The “Calabash and Broom Revolution” all started at the high court under her leadership, and it worked well. Many a time, we have seen that in most of organizations, the moment the leader is absent for any reason, the organization fails to function; but I’m sure the supporters of UDP will agree with me that the party became even stronger and better with Aji Yam leading and acting on behalf of Darboe.

She designed the political game, mobilized the grassroots UDP supporters, and embarked on house-to-house, one-on-one, regional and nationwide rallies and preached the words and wisdom of Ousainou Darboe, as well as make UDP supporters believe in its leadership and fuelled their determination to vote out the incumbent; and she succeed and became the political game changer.

“From the start, we have seen how the state investigators cooked up evidence against our people. We have seen how the government lawyers brought in so-called witnesses to lie in court.

“We have seen how the judges compromised themselves by ignoring all ethical standards for a free and fair trial, by not even allowing our lawyers to have a private confidential discussion with our people.

“We have seen how the security forces have been mishandling our people who were going to the courts. We have seen how the authorities at Mile II were even denying home cooked food to our people.

“There are many other injustices that we can continue to talk about. The UDP will continue to say that the trials and the subsequent verdicts that put our great leader and his co-accused persons, as well as our other supporters to prison, were just a farce and travesty of justice.”

I can recall and quote every statement released by her, and fill all the pages of my column with it and still there will be more, because she is the fearless female fighter of her time.

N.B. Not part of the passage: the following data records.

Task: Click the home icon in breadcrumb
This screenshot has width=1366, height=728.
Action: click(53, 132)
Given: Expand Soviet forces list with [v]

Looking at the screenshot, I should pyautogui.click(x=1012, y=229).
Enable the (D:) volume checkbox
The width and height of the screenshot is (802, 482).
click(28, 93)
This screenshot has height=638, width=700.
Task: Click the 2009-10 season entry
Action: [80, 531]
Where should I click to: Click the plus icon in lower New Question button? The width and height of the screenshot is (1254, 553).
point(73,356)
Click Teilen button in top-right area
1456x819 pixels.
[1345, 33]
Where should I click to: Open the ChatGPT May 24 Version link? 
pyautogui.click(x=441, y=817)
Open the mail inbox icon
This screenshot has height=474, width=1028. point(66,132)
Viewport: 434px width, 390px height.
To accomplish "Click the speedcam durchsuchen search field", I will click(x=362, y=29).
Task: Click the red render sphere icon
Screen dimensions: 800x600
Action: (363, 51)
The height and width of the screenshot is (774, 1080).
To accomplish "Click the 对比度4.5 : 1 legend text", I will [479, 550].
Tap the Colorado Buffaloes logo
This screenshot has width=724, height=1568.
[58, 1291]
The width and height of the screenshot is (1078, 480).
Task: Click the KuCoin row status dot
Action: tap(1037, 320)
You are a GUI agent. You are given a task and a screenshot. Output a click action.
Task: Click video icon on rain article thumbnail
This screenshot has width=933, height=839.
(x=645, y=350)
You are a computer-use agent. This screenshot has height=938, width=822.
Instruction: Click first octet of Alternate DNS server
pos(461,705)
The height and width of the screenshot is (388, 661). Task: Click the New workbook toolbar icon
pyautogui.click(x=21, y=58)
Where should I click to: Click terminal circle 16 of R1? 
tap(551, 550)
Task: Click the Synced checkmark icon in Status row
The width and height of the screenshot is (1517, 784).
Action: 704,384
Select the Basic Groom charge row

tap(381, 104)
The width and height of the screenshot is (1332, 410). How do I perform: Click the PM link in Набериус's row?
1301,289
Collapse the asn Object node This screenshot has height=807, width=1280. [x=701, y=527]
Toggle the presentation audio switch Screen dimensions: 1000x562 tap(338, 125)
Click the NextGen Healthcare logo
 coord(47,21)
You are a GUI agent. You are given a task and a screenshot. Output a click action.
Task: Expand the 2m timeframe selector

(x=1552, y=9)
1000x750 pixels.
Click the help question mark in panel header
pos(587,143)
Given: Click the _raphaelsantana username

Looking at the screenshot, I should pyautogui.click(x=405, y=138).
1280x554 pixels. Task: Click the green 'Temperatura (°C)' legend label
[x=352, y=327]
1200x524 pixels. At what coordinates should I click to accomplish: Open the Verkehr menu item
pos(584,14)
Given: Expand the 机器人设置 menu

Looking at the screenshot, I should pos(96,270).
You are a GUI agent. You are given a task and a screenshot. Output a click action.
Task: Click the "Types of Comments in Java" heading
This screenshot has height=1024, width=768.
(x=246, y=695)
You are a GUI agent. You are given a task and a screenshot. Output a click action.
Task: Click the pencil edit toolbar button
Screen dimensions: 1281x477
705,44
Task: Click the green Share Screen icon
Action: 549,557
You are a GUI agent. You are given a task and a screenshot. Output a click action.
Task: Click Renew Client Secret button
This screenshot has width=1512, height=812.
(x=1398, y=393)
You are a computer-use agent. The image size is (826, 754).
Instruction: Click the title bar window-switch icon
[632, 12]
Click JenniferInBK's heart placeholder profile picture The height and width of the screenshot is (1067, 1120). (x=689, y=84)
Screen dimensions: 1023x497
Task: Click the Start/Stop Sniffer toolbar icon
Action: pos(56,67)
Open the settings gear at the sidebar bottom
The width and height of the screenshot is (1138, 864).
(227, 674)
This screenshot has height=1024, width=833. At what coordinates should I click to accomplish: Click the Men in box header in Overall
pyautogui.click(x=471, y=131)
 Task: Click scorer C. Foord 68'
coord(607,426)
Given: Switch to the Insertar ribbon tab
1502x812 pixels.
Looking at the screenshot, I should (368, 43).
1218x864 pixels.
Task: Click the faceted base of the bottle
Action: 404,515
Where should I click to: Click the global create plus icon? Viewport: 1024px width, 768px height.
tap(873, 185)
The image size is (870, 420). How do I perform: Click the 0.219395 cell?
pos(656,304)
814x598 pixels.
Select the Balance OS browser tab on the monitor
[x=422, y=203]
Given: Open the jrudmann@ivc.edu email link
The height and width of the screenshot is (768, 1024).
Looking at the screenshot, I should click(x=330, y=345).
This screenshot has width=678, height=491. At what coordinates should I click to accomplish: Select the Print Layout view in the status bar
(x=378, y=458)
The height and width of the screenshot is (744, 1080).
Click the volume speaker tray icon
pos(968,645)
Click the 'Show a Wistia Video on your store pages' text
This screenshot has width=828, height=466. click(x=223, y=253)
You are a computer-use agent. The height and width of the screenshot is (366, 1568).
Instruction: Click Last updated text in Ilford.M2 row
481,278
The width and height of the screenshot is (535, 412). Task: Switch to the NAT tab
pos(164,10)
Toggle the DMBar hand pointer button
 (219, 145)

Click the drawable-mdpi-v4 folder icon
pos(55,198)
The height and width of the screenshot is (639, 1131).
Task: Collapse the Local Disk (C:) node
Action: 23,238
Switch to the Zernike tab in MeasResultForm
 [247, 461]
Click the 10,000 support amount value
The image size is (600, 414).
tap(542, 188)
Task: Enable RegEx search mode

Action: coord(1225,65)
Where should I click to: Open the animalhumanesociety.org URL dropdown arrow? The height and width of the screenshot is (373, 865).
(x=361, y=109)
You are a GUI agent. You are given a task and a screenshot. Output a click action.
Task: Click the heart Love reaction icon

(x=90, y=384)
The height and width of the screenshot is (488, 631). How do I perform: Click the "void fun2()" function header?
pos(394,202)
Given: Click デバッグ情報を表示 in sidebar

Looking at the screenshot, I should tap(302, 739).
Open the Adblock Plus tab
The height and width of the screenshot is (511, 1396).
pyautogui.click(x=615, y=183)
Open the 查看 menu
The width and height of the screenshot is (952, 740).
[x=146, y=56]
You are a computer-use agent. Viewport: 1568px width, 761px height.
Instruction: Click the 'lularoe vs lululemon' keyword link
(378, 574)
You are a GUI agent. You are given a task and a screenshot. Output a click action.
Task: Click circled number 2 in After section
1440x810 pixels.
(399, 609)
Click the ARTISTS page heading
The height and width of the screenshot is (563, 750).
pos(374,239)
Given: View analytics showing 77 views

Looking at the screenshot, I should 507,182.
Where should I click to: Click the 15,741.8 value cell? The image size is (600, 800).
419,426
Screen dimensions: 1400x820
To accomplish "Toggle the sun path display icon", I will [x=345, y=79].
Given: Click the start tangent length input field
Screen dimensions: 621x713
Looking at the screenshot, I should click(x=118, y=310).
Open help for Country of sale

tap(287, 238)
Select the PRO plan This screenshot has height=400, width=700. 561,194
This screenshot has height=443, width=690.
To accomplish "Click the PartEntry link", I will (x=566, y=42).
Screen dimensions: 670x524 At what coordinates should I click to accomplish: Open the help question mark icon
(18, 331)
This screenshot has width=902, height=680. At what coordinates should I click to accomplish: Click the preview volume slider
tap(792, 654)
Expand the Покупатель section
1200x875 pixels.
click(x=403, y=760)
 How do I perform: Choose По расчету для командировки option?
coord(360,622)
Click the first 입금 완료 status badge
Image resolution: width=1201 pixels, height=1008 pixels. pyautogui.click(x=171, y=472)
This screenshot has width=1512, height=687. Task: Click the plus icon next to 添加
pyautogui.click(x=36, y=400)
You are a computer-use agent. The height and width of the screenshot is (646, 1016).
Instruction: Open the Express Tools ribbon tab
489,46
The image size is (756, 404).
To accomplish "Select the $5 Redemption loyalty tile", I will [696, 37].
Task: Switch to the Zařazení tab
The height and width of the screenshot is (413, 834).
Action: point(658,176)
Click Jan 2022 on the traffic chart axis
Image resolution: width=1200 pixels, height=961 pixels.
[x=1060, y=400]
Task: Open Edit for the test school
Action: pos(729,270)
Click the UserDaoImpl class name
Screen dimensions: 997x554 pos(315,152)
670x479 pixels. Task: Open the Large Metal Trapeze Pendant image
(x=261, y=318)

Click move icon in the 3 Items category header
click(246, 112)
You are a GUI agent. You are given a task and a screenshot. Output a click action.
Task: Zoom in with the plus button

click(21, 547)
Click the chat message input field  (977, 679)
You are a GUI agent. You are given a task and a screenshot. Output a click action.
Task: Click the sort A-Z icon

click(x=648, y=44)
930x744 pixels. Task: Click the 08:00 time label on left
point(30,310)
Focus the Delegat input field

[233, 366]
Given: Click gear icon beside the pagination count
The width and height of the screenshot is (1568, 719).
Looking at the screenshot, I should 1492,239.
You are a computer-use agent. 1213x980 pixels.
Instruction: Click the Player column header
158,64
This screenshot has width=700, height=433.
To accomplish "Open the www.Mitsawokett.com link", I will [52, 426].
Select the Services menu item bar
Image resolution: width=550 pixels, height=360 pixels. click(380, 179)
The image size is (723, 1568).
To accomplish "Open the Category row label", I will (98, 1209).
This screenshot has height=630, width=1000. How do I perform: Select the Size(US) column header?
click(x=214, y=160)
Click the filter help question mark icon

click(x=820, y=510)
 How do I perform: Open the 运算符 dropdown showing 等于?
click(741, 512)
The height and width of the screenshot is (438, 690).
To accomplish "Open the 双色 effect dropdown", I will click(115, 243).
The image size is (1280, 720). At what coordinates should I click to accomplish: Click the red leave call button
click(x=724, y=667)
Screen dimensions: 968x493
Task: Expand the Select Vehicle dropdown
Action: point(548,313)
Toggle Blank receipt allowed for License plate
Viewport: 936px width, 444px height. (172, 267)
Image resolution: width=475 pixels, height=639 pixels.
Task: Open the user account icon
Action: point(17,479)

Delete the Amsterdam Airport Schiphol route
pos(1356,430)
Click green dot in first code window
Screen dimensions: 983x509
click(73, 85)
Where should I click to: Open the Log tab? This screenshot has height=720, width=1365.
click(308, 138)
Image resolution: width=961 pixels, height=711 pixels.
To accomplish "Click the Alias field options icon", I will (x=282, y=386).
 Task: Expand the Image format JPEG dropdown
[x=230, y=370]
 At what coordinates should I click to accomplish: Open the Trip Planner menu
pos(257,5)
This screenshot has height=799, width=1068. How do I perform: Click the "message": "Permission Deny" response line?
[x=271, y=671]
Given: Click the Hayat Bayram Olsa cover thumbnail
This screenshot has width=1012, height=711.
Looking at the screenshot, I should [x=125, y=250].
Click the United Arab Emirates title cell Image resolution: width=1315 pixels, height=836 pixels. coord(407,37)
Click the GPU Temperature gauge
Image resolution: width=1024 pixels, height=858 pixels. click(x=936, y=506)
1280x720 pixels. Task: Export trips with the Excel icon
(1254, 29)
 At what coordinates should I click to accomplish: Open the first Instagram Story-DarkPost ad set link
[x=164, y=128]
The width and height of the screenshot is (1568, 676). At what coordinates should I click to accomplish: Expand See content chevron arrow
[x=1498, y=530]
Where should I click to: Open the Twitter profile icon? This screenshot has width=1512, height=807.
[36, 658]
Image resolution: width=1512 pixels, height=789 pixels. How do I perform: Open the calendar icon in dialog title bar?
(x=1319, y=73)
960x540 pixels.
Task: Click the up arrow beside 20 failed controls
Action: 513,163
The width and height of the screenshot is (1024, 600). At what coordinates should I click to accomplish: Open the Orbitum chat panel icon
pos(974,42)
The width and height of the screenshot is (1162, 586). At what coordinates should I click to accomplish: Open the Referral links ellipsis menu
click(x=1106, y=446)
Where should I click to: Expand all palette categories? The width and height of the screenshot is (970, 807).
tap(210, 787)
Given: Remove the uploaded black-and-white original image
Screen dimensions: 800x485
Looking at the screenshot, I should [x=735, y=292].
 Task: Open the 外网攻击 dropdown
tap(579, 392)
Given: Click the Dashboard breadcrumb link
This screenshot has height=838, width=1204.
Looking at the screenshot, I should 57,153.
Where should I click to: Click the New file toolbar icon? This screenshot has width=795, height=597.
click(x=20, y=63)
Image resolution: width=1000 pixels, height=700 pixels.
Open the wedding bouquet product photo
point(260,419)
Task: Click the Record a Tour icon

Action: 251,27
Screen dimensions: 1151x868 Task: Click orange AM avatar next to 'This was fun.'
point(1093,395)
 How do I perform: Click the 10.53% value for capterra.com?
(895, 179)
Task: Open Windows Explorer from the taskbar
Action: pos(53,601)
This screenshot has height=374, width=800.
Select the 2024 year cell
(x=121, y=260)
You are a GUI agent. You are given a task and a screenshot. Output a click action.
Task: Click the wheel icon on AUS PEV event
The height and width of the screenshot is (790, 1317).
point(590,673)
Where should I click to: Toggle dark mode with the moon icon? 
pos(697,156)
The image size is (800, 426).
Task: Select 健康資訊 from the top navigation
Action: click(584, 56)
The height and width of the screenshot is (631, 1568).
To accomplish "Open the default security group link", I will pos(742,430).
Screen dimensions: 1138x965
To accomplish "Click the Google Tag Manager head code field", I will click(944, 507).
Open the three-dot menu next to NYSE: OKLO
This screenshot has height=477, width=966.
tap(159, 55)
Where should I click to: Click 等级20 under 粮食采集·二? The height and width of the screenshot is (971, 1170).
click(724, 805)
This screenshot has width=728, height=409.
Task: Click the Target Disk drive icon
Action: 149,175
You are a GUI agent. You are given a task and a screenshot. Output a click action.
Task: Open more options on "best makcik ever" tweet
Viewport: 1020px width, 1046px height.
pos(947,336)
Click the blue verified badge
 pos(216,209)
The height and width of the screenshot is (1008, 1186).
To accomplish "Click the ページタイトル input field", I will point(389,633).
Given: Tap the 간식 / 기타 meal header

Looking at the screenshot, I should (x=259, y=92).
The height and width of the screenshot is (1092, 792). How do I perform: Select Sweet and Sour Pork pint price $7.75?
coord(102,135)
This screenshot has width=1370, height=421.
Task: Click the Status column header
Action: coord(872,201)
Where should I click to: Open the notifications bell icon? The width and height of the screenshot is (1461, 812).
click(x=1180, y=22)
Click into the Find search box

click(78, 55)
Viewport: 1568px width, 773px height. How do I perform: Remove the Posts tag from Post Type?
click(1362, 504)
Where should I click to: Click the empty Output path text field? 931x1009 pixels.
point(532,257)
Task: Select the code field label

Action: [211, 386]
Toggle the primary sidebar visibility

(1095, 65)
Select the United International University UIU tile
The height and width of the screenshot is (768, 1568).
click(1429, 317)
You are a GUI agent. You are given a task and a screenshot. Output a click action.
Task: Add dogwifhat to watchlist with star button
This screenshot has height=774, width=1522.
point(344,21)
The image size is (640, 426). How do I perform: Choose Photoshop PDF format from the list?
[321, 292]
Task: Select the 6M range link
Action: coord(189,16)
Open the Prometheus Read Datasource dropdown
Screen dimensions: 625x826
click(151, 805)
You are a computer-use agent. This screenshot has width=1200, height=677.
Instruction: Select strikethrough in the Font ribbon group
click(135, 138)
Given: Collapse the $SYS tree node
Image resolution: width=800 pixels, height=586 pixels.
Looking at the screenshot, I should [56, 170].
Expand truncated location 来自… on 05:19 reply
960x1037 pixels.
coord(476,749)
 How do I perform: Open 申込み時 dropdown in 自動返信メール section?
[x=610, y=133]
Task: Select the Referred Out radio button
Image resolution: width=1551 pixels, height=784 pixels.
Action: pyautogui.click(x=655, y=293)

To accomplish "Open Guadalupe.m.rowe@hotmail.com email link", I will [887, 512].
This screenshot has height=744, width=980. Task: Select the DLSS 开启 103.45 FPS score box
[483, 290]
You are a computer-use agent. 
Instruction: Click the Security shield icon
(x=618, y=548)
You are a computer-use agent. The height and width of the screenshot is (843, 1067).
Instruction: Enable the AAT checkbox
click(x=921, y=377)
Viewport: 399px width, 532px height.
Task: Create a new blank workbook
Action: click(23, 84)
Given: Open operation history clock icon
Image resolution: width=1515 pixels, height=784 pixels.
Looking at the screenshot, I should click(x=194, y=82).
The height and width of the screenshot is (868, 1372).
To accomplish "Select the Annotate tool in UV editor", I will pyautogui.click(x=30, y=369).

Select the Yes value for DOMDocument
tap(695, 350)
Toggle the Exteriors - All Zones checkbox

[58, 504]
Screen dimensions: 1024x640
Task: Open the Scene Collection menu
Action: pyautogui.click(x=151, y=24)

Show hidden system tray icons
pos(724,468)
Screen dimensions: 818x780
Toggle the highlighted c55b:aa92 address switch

She stands firm on her ground, and was not even shaken a bit by any doings of the state and security officials during the trials.

So I begin with the secret behind that bravery, that I admire every time I set my eyes on her.

When I last met her at the high court after the December 1 victory, where Darboe and other political prisoners were released, she said: “We will feed them and take them to the best doctors for treatment.”

I keep thinking and wondering what if she is selected as the Vice President of the new Government, side by side with president-elect Adama Barrow; because if that happens she will survive, live and win every struggle and challenge that comes her way, just like the way she fought, and lived to win the struggle against the incumbent.

My dear Aunty Aji Yam Secka, you are indeed the Woman of the Year 2016 and even more. As a young lady, I keep wondering how you do it; and, if you are reading this, I hope our paths will cross again one-on-one, and you will share with me and my readership the secret behind your bravery.

SHE-SHE-SHE wishes everyone a happy and prosperous New Year in advance, and hopes that in 2017 a lot of interesting stories about women, girls and children will be heard and told in this column.